そうだ、あれはただの夢ではない。実際にあった出来事。まだ自分たちが小さかったとき、小さな動物の人形を使っておままごとをしていたときの思い出だ。
あのときも、夏帆は「おばあちゃんがまほうつかい」だと言っていた。
……まさか彼女は、未だにそれを信じているというのだろうか。
「疑ってるね。まあ、当然だと思うけど」
愛梨の心を見透かしたように、夏帆が言う。
「そりゃそうでしょ。だって……何? 魔法の薬? あり得ないでしょ」
「あり得てしまうんだな、それが」
夏帆がコルクの蓋を瓶口から引き抜くと、きゅぽっと心地の良い音がした。ガラス瓶を傾け、そこから一粒だけ、その〝魔法の薬〟とやらを取り出してみせる。
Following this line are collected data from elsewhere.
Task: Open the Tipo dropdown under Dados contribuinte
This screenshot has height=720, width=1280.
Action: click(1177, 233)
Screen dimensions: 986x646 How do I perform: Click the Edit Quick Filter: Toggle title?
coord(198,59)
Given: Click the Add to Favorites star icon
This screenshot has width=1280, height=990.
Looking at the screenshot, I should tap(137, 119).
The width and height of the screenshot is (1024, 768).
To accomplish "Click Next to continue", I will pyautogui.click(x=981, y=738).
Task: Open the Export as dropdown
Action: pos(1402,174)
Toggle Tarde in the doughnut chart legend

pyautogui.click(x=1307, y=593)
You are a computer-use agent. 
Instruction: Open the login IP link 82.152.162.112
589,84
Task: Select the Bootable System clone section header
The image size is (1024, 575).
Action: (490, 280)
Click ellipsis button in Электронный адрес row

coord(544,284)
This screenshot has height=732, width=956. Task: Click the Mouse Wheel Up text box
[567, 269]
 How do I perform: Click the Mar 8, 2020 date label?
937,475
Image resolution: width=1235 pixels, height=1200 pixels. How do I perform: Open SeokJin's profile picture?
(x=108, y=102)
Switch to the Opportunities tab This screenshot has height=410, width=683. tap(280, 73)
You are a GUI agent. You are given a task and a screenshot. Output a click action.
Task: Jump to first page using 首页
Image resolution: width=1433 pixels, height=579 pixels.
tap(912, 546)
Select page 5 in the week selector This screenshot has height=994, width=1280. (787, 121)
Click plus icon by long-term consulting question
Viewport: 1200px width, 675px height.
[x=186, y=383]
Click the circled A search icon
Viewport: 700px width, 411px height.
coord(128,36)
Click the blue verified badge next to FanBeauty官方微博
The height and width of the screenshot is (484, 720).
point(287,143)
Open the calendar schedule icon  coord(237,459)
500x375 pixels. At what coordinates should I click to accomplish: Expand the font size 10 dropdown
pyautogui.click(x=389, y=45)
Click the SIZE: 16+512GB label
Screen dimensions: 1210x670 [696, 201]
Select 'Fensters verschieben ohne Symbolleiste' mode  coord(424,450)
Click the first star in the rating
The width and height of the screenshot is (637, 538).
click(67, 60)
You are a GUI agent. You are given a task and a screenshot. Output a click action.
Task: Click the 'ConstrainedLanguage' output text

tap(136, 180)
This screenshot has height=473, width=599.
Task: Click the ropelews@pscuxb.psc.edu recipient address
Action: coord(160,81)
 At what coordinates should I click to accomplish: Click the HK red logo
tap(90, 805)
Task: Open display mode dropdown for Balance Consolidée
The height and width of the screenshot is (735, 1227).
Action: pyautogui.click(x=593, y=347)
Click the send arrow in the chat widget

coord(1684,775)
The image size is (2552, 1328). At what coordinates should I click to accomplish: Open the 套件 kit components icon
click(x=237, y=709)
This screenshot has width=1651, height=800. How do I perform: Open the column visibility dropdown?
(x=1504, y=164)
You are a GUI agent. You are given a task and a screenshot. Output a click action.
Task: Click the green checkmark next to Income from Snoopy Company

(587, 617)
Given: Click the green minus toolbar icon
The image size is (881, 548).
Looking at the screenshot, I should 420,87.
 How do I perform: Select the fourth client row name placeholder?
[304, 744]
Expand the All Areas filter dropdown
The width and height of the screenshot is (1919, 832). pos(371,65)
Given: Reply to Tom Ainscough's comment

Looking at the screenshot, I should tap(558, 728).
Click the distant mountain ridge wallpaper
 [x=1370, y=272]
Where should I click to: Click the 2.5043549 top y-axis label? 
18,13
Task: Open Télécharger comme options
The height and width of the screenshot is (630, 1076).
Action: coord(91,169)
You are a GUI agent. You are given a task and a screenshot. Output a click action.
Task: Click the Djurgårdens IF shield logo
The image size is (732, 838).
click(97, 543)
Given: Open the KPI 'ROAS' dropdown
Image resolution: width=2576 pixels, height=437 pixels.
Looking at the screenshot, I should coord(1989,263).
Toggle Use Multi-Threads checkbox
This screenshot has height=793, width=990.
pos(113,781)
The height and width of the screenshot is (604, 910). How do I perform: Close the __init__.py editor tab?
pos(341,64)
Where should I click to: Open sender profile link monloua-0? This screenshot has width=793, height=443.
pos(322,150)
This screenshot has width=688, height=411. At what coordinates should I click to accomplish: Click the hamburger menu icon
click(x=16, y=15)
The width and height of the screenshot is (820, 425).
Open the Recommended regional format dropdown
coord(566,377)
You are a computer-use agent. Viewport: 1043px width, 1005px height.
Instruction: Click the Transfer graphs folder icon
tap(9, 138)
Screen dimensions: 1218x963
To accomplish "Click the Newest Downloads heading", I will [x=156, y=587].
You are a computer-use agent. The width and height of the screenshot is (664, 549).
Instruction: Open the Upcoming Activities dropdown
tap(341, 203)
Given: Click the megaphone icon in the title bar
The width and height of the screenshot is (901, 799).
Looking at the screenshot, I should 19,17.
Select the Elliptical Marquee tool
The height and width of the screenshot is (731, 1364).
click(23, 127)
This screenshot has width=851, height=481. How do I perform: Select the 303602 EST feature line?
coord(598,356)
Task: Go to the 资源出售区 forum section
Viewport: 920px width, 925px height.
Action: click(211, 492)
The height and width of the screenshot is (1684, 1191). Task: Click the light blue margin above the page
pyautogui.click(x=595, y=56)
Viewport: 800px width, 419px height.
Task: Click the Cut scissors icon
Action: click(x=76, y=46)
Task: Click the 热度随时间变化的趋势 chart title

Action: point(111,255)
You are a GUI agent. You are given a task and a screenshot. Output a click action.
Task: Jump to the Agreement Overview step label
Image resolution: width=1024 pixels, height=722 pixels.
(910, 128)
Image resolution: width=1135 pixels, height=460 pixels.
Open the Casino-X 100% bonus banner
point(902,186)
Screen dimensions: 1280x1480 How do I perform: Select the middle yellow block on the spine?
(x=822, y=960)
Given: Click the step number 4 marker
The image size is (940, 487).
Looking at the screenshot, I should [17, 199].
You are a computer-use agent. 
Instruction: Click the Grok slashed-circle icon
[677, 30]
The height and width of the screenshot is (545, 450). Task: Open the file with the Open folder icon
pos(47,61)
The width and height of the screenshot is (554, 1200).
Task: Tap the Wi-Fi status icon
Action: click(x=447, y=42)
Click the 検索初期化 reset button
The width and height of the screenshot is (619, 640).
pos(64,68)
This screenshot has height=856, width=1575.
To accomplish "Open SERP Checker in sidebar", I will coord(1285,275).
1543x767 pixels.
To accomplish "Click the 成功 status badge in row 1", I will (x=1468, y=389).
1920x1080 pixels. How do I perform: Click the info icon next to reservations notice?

手のひらを出すよう促されたので、懐疑心を拭えないまま差し出した。取り出された一粒が、愛梨の右手にころんと渡る。
「この薬の効果はね、時間を巻き戻すことができるの」
半信半疑だったにもかかわらず、夏帆のその説明を聞いたとき、心臓がどきりと跳ねた。
──もし。
もし、昨日の夜に戻れるとしたら?
そうしたら、誤ってグループチャットに愚痴を書き込むなんて事態を回避できる。グループの和を乱さず、いつも通りの日常に戻れる。
手のひらに載った薬を握りしめ、夏帆の顔を見上げた。相変わらず表情に乏しい顔が、静かに愛梨を見つめていた。
「使い方は、簡単。これを噛み砕くときに、戻りたい時点を強く念じるだけ」
未だに、胡散臭さは拭えない。それでも。
握りしめていた拳を開き、そこに載った小さな粒を人差し指でつまみ上げる。
「……変なもの、入ってないでしょうね」
「それはわからない。成分はおばあちゃんしか知らないから」
しれっとした答えに、少しだけ怯む。
「ちょっと!」
「でも、これまでに何度か試した私がこうして元気で生きてるんだから、大丈夫なはず」
そう言って夏帆は、力こぶを作るようなポーズを取った。元気であることのアピールだろうか。よくわからないが。
「……試したこと、あるんだ」
「うん。だから言える。魔法は、本物だよ」
視線が交わる。感情を灯さない凪いだ瞳は、嘘をついているようには見えなかった。
指先でつまんだ薬を、再び手のひらの上に戻す。
数秒間、じっと見つめて。それから。
「……」
すぅっと息を吸い込んだ後、錠剤を飲むようにして、その〝魔法の薬〟を口へと放り込んだ。
まぶたを閉じて、夏帆がつい先ほど言ったことを思い返す。
(戻りたい時点を、念じるんだっけ)
昨夜、眠りに落ちる前の自分を思い返した。眠くなってからではアウトだ。もう少し前、ベッドに入ったぐらいの時間に。
(戻って……!)
眉間に皺を寄せて、強く願う。そうしながら、奥歯で薬を噛み砕いた。
途端。つむったまぶたの裏側が、白んでいくのがわかる。
「それじゃ。二回目の今日でまた会おう」
──意識が途切れる間際、夏帆の声が聞こえた。